§ **Work order**
Repeat exactly what runs from the line with "This screenshot has width=1456, height=402." through the last line of the material, and keep the pictures out of it.

§ **Input data**
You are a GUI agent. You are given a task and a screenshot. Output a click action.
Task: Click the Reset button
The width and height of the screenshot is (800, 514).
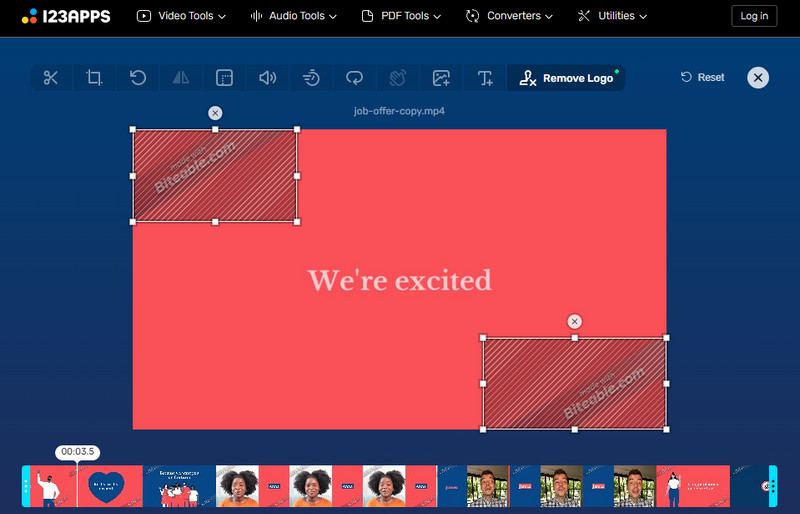pos(703,77)

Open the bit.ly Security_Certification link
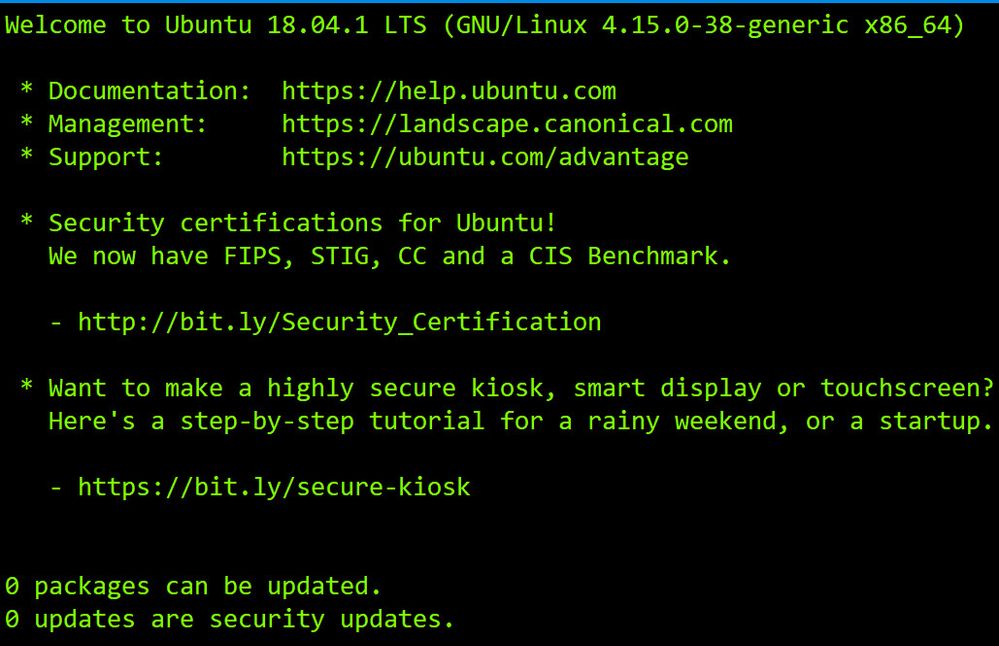(x=340, y=322)
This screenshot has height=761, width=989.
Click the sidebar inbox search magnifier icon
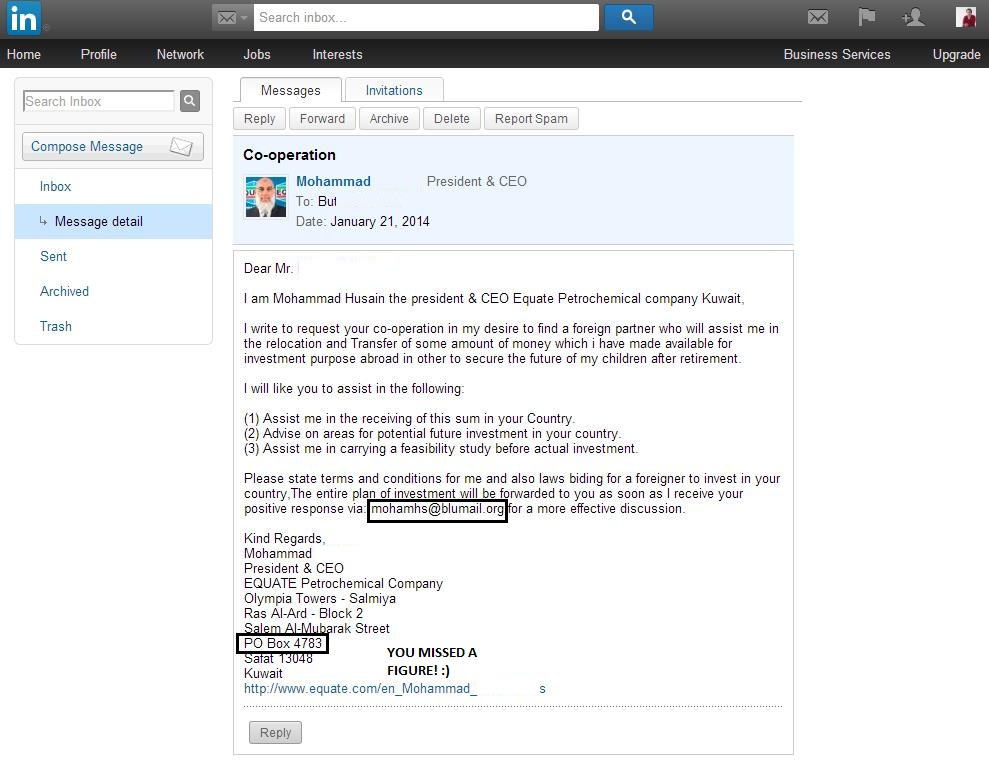point(189,100)
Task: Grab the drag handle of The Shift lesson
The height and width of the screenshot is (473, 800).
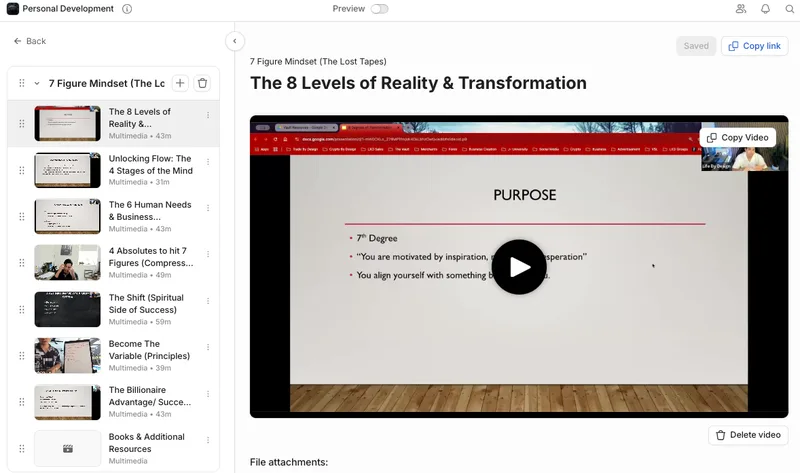Action: (x=22, y=310)
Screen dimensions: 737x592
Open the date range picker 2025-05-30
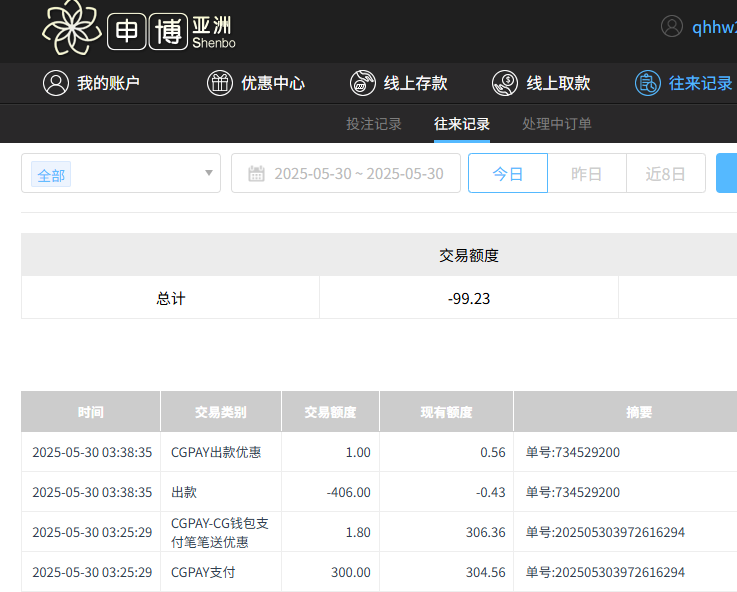point(358,173)
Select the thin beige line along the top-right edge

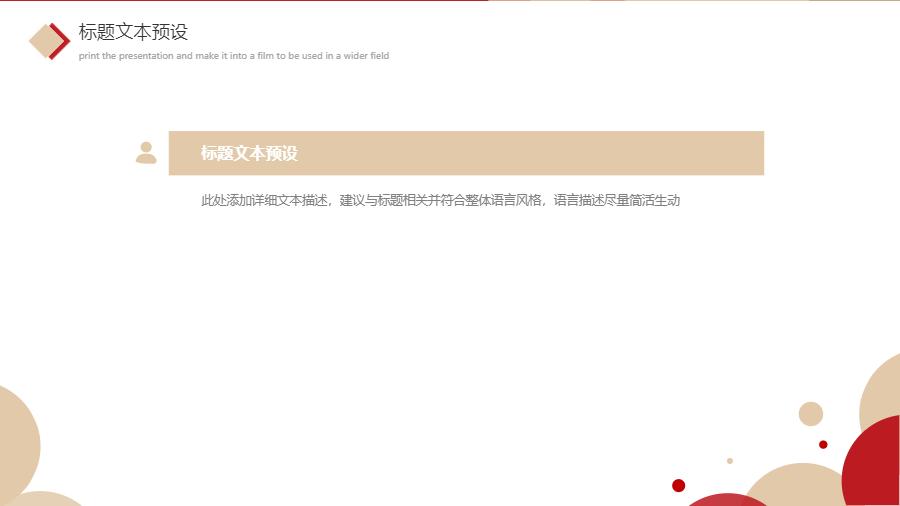(x=700, y=1)
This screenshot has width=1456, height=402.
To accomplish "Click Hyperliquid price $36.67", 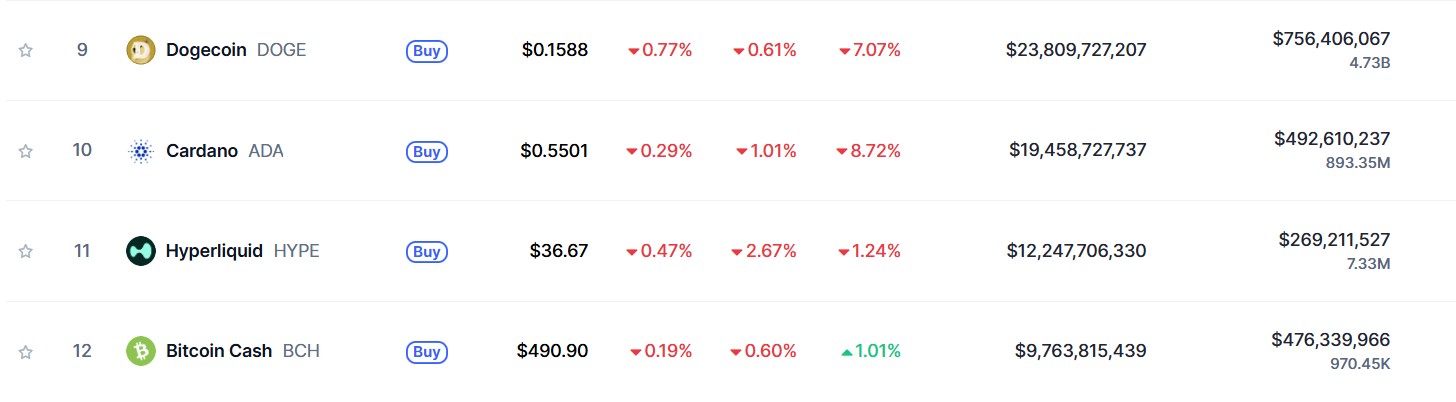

§ **Answer to this exercise**
This screenshot has width=1456, height=402.
To accomplish "Click Hyperliquid price $36.67", 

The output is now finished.